Ilusión de trascender

La selección mexicana regresa a un Mundial tras 40 años y su aspiración es calificar a octavos; los favoritos del grupo son Lituania, Eslovenia y Australia

Selección mexicana en el torneo “Ciutat de Badalona” previo al Mundial
Selección mexicana en el torneo “Ciutat de Badalona” previo al Mundial (Especial)

Ciudad de México

La selección mexicana recibe como premio un proceso que comenzó en 2011 en los Panamericanos de Guadalajara la oportunidad de disputar un Mundial, 40 años después de haber ido por última vez a uno.

Lo hace todavía sin una Federación constituida, pero con una generación que incluye a dos jugadores que estuvieron el año pasado en la NBA, Gustavo Ayón y Jorge Gutiérrez y un entrenador, el español Sergio Valdeolmillos, que ha devuelto los éxitos al cuadro nacional con el sorpresivo FIBA Américas del año pasado y el Centrobasket de hace unas semanas con el pase al Preolímpico 2015.

La fortaleza del equipo es la defensiva. Con el sistema del entrenador ibérico la presión es alta y la intensidad siempre está al máximo; a la ofensiva se privilegia el tiro exterior con jugadores como Jorge Gutiérrez, el recuperado Orlando Méndez y Román Martínez, aunque también con el acierto de los más altos como Héctor Hernández.

La pintura es para Ayón, tanto para los rebotes como para ser la figura en ataque, aunque extrañará a Lorenzo Mata, su compañero de zona en Venezuela.

El armador es Pedro Meza quien reparte asistencias y marca de buena forma, aunque Paul Stoll cambia el ritmo del partido llegando desde la banca.

La ilusión del equipo es cali­ficar a octavos de ­final, y para ello debe superar a Angola y Corea, los rivales más débiles del grupo, al menos en el papel.

A partir de ahí será solo acumular experiencia para continuar con el proceso de reconstrucción, con el Titán como ­figura y sin olvidar el juego de conjunto que los llevó ahí de regreso, después de cuatro décadas.

El favorito del sector es Lituania, tercero en el Mundial pasado y finalista del EuroBasket, aunque extrañará a su movedor titular, Mantas Kalnietis, quien se lesionó hace algunos días en un amistoso ante Croacia.
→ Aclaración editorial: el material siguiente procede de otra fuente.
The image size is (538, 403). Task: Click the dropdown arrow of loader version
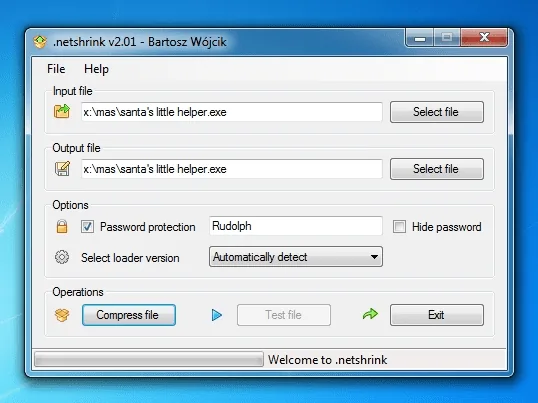tap(374, 257)
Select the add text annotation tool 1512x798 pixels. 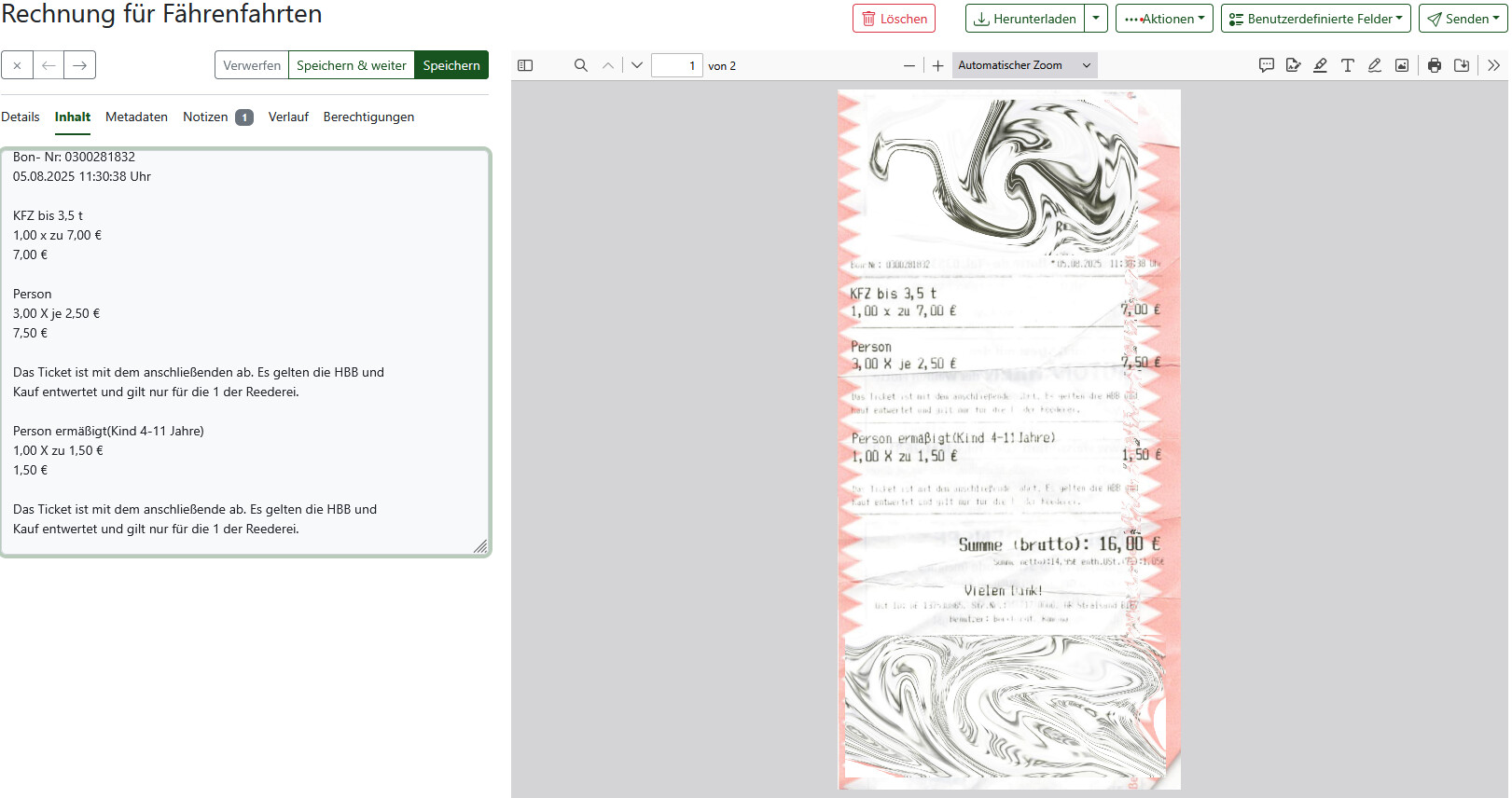(x=1347, y=65)
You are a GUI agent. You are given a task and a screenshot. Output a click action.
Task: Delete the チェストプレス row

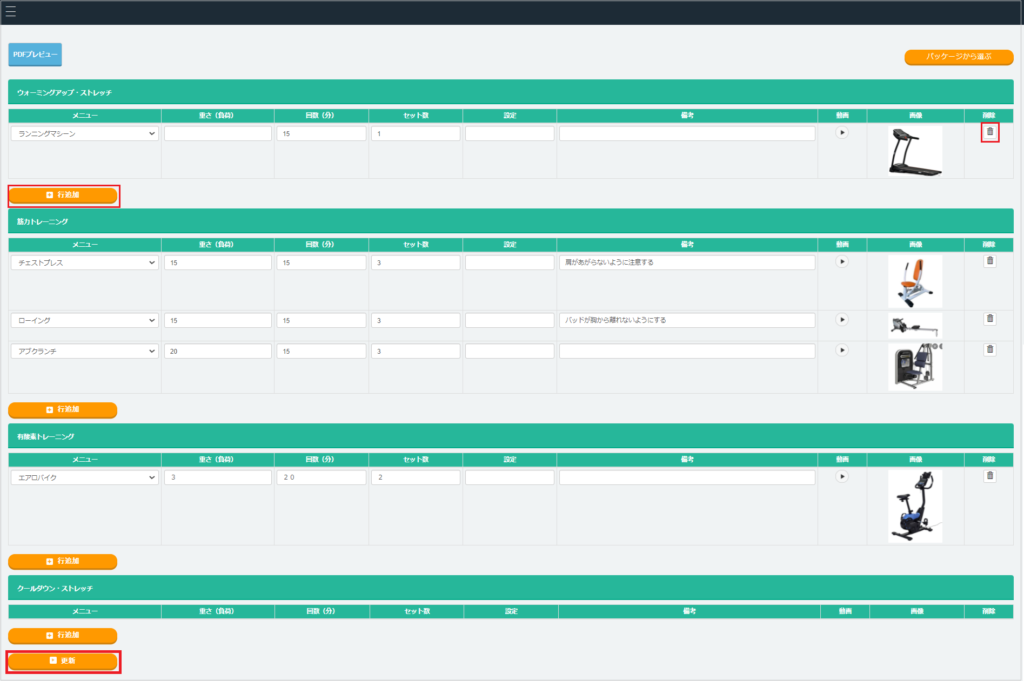pyautogui.click(x=990, y=261)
Sus argumentos son el acierto de larga distancia, la mentalidad ganadora y el poder de sus jugadores altos como Donatas Motiejunas y Jonas Valanciunas, ambos en la NBA. Aspira a la semi­final.

Australia tiene una nueva oportunidad para demostrar su potencial, aunque también sufrió una baja importante, la de Andrew Bogut. Su promedio de edad es de 26 años y tiene jóvenes promesas como Dante Exum, Matthew Dellavedova y Cameron Bairstow, todos con contrato en la Liga estadunidense.
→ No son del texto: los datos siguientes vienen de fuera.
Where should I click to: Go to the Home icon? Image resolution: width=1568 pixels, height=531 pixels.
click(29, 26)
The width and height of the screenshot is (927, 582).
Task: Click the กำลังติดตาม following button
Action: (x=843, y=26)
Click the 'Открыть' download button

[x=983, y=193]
El otro aspirante a segundo lugar, Eslovenia llega después de un mal EuroBasket, en el que fue local y solo pudo ser quinto. Su gran ­figura es Goran Dragic, quien recibió el premio al Jugador que más mejoró en la NBA y fue incluido en el tercer equipo ideal, junto a Paul George y Damian Lillard. Es un equipo que puede crecer en el torneo.

Contrario a lo que pudiera pensarse, a Angola le falta estatura y el Mejor Jugador del FIBA África, Carlos Morais, es baja por lesión. Corea llega sin nada que perder, aunque ninguno de sus integrantes tiene roce internacional.